··· Listed records ···

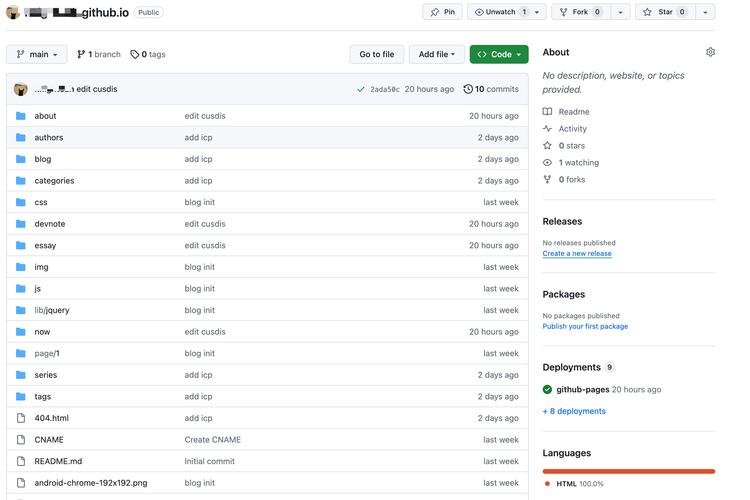Click the commit history clock icon

468,89
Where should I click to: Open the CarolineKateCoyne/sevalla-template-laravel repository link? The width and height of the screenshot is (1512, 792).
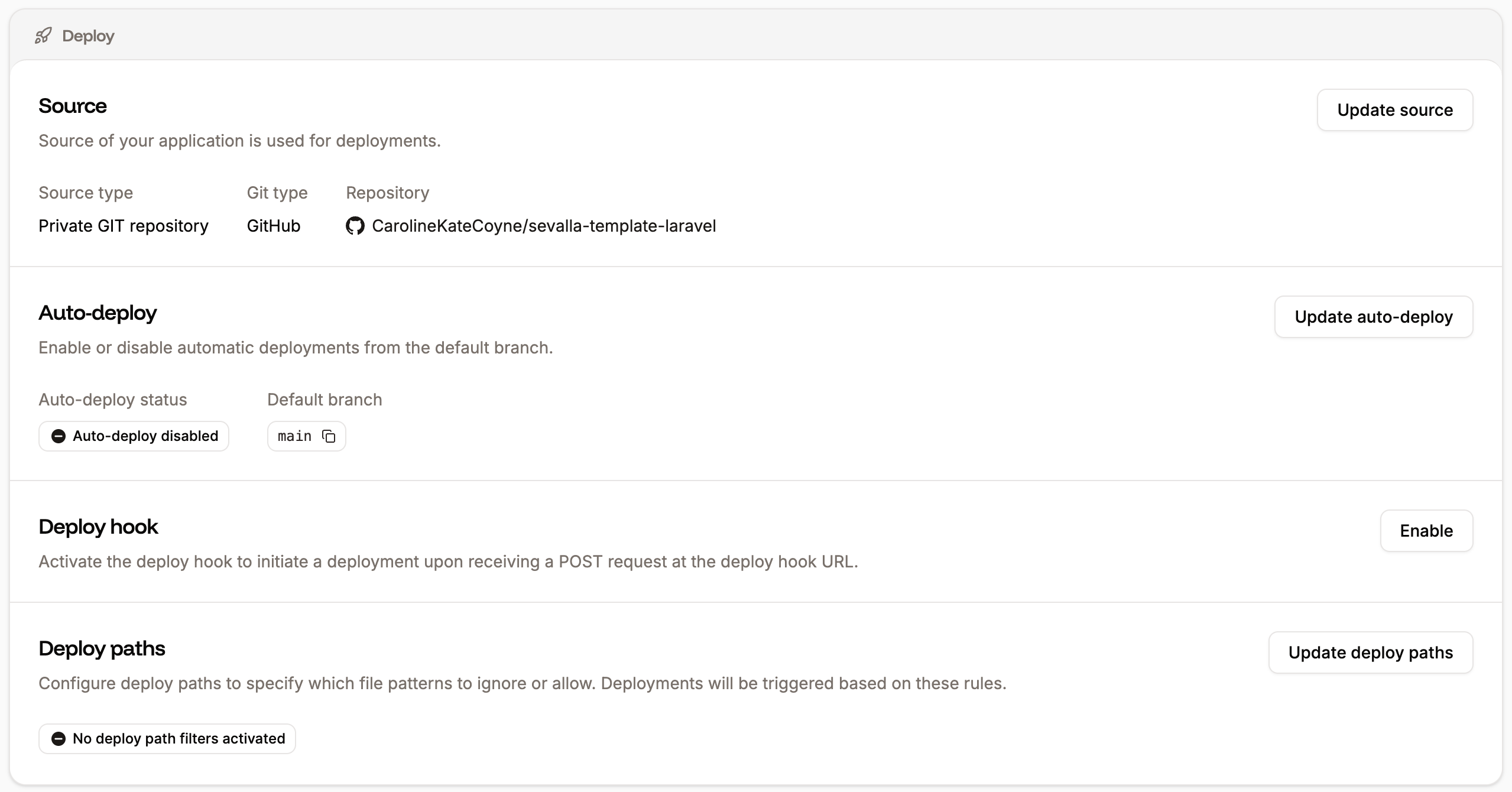click(543, 226)
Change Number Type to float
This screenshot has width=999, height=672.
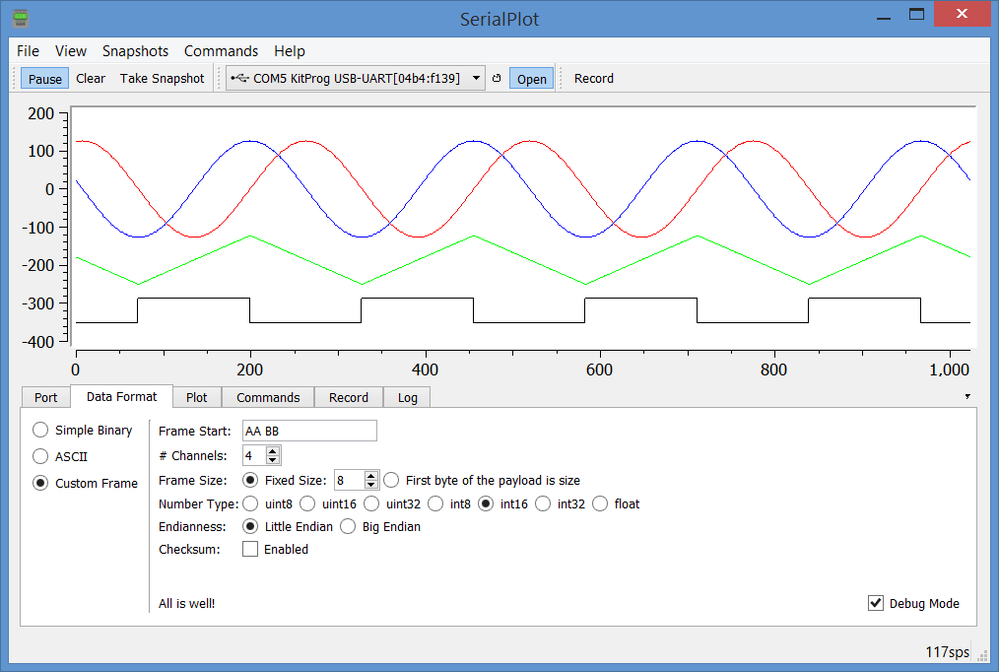pos(599,503)
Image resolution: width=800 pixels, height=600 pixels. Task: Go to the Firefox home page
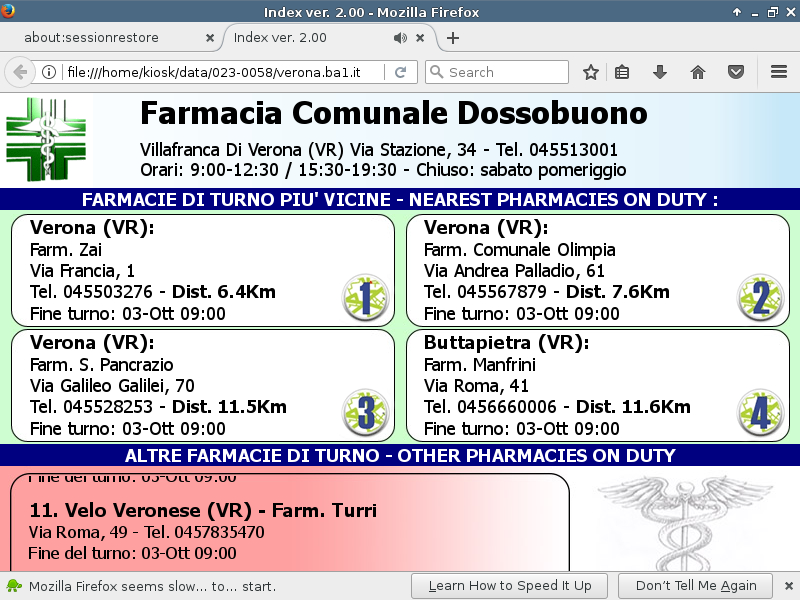click(698, 72)
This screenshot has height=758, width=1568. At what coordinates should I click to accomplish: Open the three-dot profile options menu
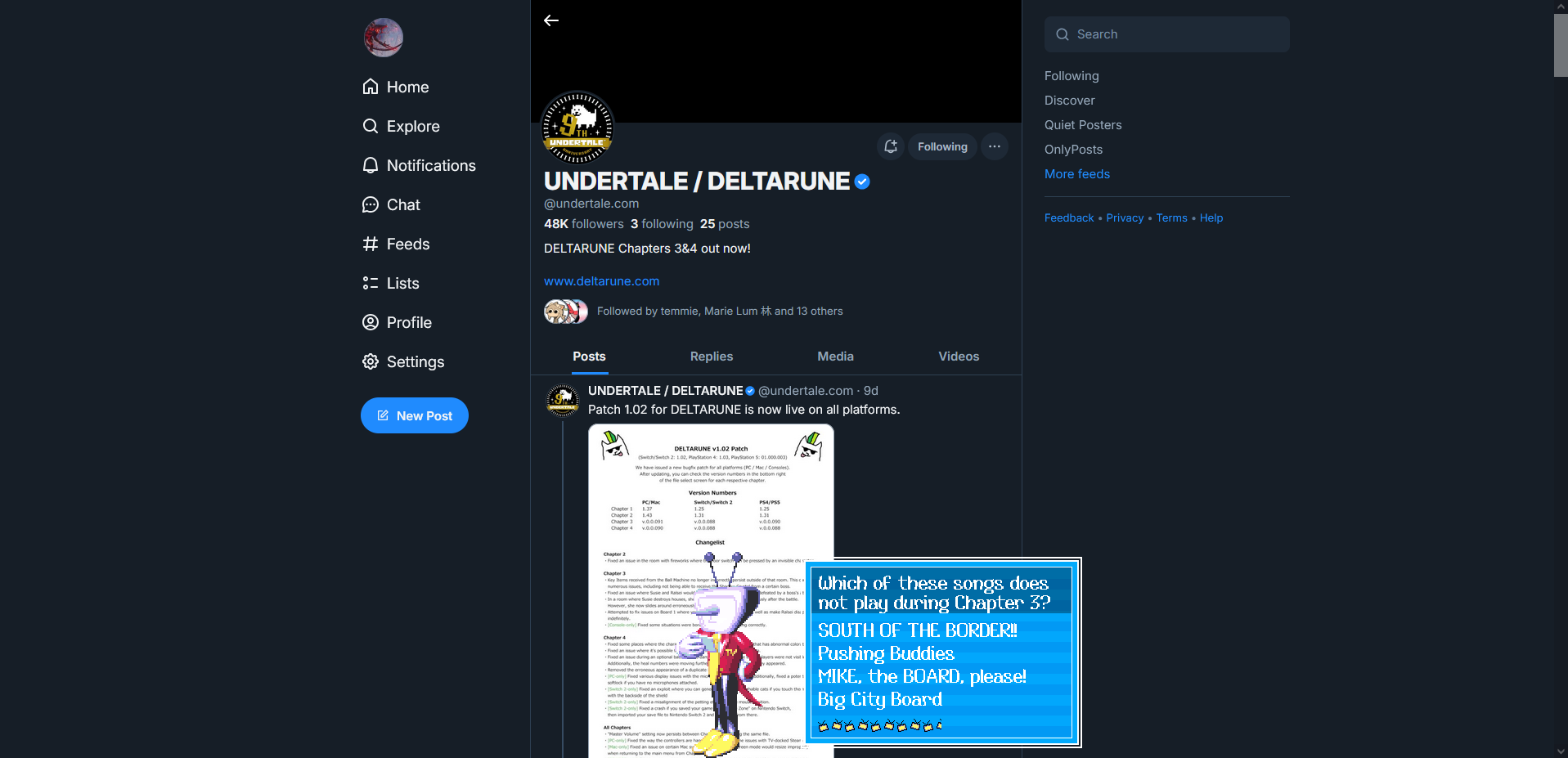[995, 146]
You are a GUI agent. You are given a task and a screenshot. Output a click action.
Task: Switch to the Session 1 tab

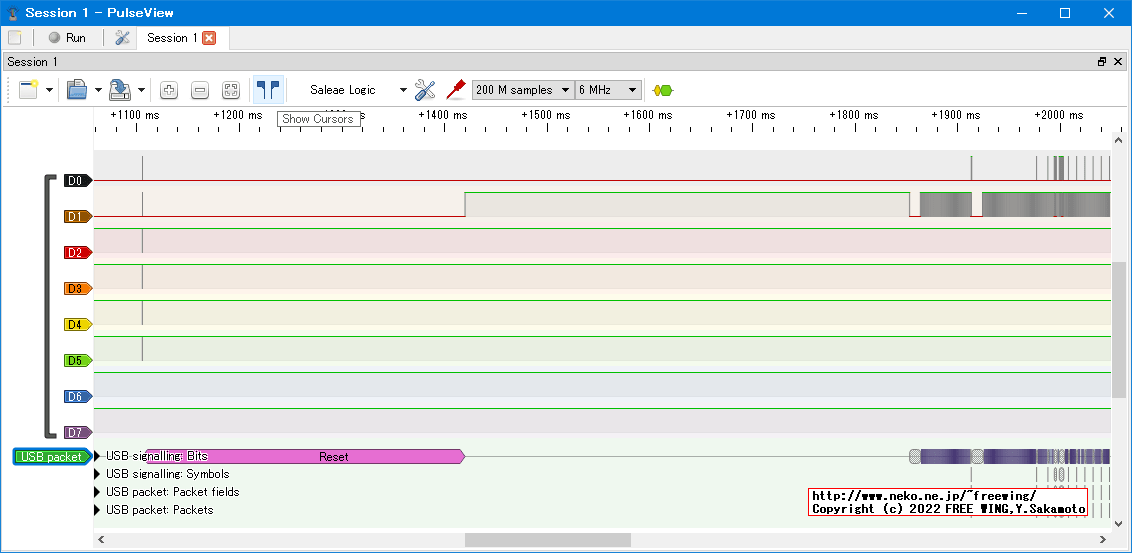pyautogui.click(x=171, y=38)
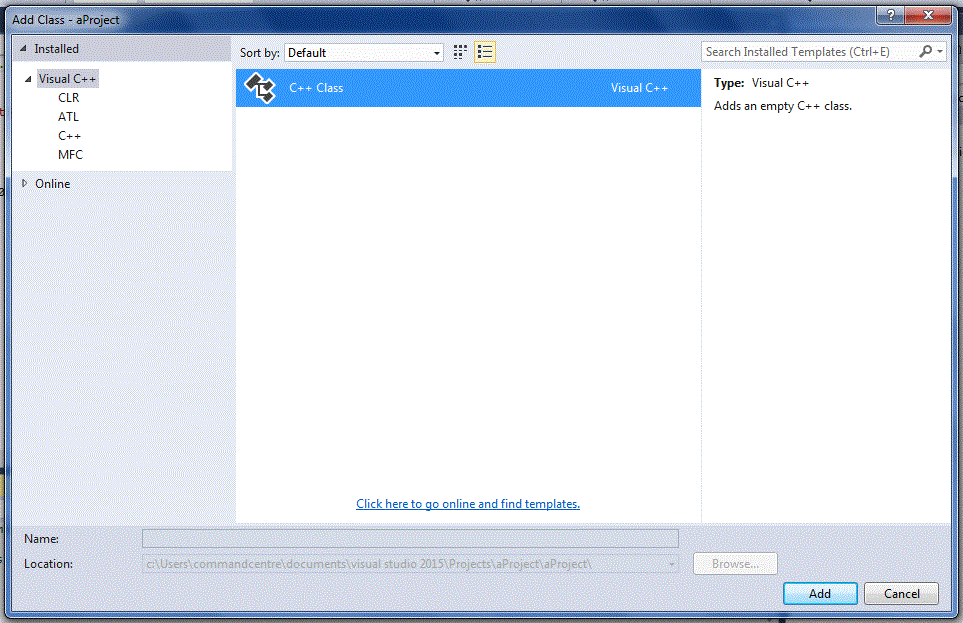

···

**What is needed**: Extract the lines beginning with the one that contains "Change Number Type to float" and ending with the last line of the listing. Keep them exact and drop the pictures.

**Output of the exercise**:
Change Number Type to float
This screenshot has width=999, height=672.
pos(599,503)
Image resolution: width=800 pixels, height=600 pixels. Task: Go to the Firefox home page
click(698, 72)
This screenshot has height=758, width=1568. At what coordinates should I click to accomplish: Open the three-dot profile options menu
[995, 146]
You are a GUI agent. You are given a task and a screenshot. Output a click action.
Task: Switch to the Session 1 tab

pyautogui.click(x=171, y=38)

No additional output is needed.